You want to set the time zone.

Solution

Configure the local time zone. You can do this in a number of different styles:

[edit system] aviva@router1# set time-zone UTC-8 [edit system] aviva@router1# set time-zone PST8PDT [edit system] aviva@router1# set time-zone America/Los_Angeles

 

Discussion

When you set the time on the router, the default time zone is UTC (Coordinated Universal Time). You might be more familiar with UTC's old name, GMT, or Greenwich Mean Time, or with the term zulu, which is the U.S. military term for the time at the prime meridian, which runs through Greenwich, England. If you have a global organization and want to run all the routers on your time in a common global time zone, just leave the default time zone unchanged. You don't have to configure anything to make this happen.

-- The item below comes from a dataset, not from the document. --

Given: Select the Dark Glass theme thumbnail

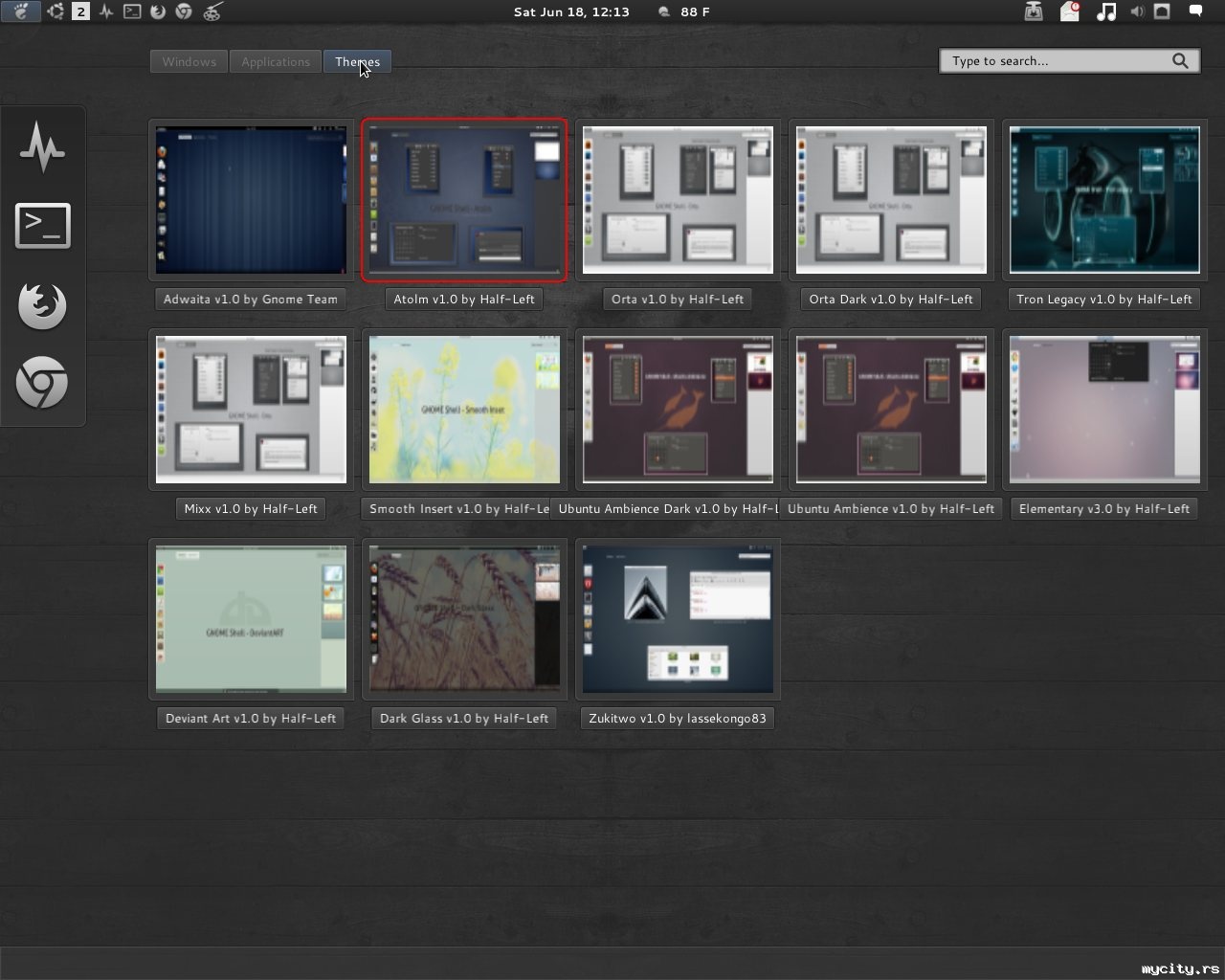Looking at the screenshot, I should point(464,618).
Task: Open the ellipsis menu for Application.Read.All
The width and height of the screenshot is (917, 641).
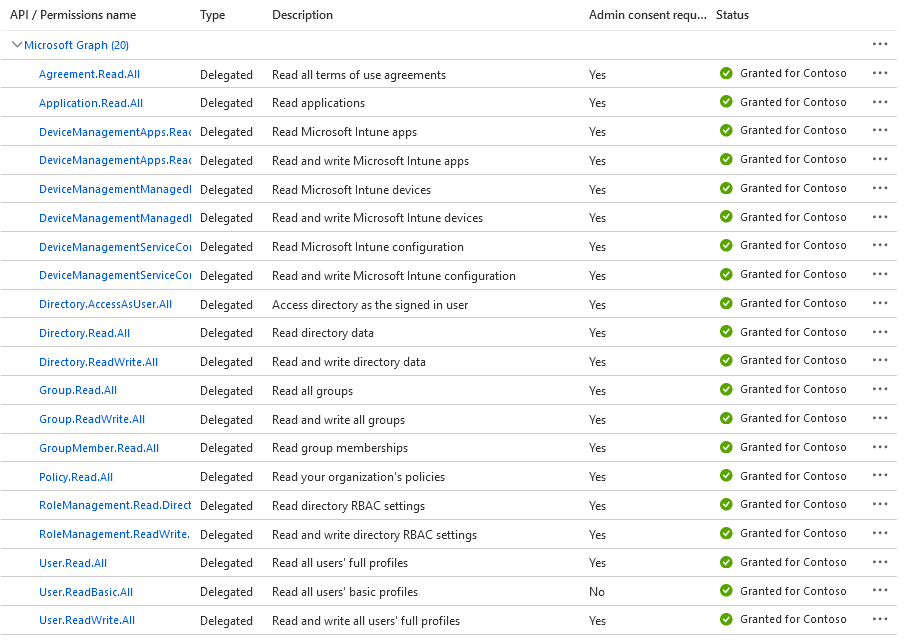Action: coord(880,101)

If you want to change the time zone, use the time-zone statement in configuration mode. You can't set the local router time and the time zone at the same time because you set the time with an operational mode command, and you set the time zone in configuration mode.

The JUNOS time-zone statement is based on the FreeBSD time zone function, which is controlled with the FreeBSD tzsetup utility. The JUNOS time zone list is the same as the FreeBSD list, which you can find in the file /usr/share/zoneinfo/zone.tab.

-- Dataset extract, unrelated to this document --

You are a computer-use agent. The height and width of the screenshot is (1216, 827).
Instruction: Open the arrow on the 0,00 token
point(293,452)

You can specify the time zone by hour-offset from UTC, by common time zone three-letter abbreviation, or by continent/city pairings. There are several dozen different zone names; type set time-zone ? to get the entire list. This recipe shows three ways to set the local time in California.

To verify that the time zone change has taken effect, use the show system uptime command:

aviva@router1> show system uptime Current time: 2005-03-15 11:10:22 PST System booted: 2005-03-15 03:09:57 PST (08:00:25 ago) Protocols started: 2005-03-15 03:11:31 PST (07:58:51 ago) Last configured: 2005-03-15 11:10:19 PST (00:00:03 ago) by aviva 11:10AM up 8 hrs, 1 user, load averages: 0.07, 0.02, 0.01

You can see that the time zone has changed to PST, and the current hour has changed from 19:00 UTC to 11:00 Pacific Time.

While consistent time zones aren't really necessary, you will find it helpful if all the routers on your network use the same time zone, whether it's UTC or the local time zone. All events recorded in system logging and tracing files that you keep on the router all have a timestamp associated with them that consists of the date and the time but gives no indication of the time zone. If you are trying correlate events on different routers, it will be much easier if the routers are in the same time zone.